Waiting For Morning (Embroidered calico), by Tracey Emin.
This time, the few preview images released to the press suggest that we will see Emin being pensive rather than saccharine, reflecting on the past quietly.

There are traditional sketches of the female nude that may be self-portraits, and an embroidered work where she has used needle and thread like a paint brush. She will also be bringing works made with neon lights and bronze, the galleries say.

Body (Gouache on paper) by Tracey Emin.
In interviews, Emin has confessed that age has mellowed her, that she is no longer the young woman who would swear, drunkenly, on live television and make artworks that were brutal, that constantly screamed for attention.

Today, the 52-year-old is one of Britain’s wealthiest and most respected artists: My Bed was sold in 2014 for £2.2 million.
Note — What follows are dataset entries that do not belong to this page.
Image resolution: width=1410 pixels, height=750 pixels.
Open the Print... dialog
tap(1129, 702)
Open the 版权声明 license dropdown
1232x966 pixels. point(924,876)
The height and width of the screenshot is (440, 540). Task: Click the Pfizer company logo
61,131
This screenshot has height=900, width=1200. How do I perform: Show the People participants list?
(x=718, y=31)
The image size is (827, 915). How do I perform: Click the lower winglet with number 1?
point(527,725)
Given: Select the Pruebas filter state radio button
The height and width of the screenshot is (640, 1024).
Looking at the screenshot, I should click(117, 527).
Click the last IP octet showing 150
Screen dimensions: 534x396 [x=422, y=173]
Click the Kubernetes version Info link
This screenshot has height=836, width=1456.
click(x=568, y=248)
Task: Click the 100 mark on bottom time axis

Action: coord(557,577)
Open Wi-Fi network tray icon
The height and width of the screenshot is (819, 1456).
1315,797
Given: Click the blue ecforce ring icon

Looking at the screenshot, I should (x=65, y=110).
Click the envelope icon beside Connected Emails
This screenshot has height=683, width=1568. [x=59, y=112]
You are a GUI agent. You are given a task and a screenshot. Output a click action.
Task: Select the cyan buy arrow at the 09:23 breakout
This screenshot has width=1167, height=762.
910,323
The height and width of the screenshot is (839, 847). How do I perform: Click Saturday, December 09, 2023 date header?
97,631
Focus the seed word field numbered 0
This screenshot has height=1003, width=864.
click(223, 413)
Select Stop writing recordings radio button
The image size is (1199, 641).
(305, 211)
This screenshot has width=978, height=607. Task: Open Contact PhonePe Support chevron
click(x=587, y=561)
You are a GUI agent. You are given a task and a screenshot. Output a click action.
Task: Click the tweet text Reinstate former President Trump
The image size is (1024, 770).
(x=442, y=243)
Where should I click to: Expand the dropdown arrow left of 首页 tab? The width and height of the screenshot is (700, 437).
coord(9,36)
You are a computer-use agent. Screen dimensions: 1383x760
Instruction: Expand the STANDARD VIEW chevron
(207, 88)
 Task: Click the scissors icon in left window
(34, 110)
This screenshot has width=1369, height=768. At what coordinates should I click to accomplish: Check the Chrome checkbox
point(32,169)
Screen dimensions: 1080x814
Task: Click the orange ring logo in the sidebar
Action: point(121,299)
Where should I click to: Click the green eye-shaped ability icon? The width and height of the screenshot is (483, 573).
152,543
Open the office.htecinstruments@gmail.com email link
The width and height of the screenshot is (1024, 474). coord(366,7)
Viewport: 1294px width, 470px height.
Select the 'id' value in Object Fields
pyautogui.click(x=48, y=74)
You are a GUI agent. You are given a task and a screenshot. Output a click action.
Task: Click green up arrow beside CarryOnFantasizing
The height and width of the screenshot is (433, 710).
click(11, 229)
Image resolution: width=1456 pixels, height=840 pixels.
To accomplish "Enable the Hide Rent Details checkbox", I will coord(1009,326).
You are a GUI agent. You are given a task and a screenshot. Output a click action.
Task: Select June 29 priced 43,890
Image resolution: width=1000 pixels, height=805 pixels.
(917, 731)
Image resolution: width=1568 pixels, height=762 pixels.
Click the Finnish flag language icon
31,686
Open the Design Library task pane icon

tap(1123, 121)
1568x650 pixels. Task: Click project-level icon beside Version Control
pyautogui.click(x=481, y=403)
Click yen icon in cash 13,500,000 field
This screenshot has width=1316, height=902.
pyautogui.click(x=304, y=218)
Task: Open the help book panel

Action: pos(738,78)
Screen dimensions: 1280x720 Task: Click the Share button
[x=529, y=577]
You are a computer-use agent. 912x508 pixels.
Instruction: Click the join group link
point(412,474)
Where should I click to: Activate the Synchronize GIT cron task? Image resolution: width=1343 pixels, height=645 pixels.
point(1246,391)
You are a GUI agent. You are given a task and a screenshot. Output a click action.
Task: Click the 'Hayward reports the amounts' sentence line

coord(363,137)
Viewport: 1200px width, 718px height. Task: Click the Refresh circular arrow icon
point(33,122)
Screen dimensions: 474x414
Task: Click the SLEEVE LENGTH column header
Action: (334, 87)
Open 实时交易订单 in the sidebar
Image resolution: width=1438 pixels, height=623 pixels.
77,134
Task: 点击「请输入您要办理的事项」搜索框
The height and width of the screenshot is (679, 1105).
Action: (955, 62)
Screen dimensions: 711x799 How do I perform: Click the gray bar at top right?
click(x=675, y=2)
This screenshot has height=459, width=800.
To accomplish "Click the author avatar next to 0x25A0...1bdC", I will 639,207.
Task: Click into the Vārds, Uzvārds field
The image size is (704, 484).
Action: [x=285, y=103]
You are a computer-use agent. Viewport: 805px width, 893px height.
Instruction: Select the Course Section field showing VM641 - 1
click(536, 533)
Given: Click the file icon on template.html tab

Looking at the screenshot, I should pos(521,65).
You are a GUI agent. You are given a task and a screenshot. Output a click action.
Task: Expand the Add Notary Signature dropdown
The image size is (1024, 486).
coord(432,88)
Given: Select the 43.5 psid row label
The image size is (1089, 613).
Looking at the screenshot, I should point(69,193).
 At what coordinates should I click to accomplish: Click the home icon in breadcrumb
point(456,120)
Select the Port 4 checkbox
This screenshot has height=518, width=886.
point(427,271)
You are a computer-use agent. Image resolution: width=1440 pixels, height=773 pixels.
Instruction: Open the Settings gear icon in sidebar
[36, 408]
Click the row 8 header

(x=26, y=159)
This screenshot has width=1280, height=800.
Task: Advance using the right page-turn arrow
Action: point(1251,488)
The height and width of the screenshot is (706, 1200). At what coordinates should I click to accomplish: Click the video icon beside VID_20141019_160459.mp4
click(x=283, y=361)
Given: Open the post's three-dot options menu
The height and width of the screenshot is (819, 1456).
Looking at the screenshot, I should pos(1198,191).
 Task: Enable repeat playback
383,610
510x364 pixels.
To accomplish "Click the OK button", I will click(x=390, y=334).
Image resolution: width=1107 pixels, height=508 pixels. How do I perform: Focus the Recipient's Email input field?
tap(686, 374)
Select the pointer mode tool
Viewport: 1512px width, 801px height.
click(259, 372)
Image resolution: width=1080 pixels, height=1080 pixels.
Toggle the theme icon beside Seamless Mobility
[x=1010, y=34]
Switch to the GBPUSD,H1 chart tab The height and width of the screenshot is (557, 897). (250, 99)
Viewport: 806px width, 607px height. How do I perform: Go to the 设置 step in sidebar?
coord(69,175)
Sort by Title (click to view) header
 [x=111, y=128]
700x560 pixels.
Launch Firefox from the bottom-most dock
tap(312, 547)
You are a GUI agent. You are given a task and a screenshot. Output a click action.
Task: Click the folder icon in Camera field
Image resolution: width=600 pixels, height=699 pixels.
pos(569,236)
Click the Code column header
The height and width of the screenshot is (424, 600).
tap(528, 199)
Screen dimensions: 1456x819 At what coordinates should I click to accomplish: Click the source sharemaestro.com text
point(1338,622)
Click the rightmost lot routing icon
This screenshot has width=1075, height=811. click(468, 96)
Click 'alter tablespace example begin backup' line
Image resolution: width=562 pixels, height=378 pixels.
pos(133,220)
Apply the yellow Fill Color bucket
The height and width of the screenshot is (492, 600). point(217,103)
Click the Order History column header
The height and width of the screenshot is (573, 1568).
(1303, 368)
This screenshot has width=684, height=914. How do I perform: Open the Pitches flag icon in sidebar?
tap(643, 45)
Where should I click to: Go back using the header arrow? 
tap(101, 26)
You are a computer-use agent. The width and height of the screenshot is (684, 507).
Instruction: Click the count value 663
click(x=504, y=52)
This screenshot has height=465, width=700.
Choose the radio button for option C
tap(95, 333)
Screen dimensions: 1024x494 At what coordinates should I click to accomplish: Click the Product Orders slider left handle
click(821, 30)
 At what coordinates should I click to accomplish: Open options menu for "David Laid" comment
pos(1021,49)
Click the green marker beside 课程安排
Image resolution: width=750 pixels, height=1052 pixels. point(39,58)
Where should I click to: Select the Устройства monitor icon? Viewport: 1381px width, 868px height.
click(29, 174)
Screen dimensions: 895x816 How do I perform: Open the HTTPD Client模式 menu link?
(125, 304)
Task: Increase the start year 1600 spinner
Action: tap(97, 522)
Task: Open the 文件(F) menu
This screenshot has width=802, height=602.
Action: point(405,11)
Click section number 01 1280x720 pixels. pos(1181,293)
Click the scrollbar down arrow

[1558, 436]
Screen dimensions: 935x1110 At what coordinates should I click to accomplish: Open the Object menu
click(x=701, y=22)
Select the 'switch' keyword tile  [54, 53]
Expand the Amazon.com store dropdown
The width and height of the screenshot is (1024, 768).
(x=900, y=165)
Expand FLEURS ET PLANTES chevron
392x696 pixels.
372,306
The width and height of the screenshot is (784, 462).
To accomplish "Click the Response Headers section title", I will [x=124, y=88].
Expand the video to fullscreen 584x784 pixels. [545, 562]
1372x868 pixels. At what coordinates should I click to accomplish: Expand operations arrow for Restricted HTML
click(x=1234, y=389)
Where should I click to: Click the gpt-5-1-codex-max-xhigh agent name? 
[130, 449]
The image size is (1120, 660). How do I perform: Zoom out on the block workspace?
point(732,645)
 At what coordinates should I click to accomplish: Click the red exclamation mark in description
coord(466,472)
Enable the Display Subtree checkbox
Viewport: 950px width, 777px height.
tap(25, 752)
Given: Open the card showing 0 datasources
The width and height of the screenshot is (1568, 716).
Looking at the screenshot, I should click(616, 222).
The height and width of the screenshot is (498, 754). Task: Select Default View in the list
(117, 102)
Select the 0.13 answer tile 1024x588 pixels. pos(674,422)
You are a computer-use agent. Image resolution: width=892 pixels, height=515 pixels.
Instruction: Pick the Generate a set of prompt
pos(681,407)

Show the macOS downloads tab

Cry Beautiful 2015 by Tracey Emin.
The Royal College of Art graduate is now the Royal Academy’s professor of drawing, its second female professor since its founding in the 18th century. In 2013, she was made Commander of the Most Excellent Order of the British Empire (CBE) by Queen Elizabeth.

Despite the trappings that come with being a pillar of the art establishment, organisers of the Hong Kong show promise that she will be bringing art that is quintessentially Emin: where the personal is the powerful.

She also joins the ranks of other well-known British artists and designers who have come to promote their work in Hong Kong, now one of the world’s largest art markets.

This month, British sculptor Antony Gormley’s Event Horizon was installed on Hong Kong rooftops and British designer Thomas Heatherwick had a retrospective at PMQ in Central.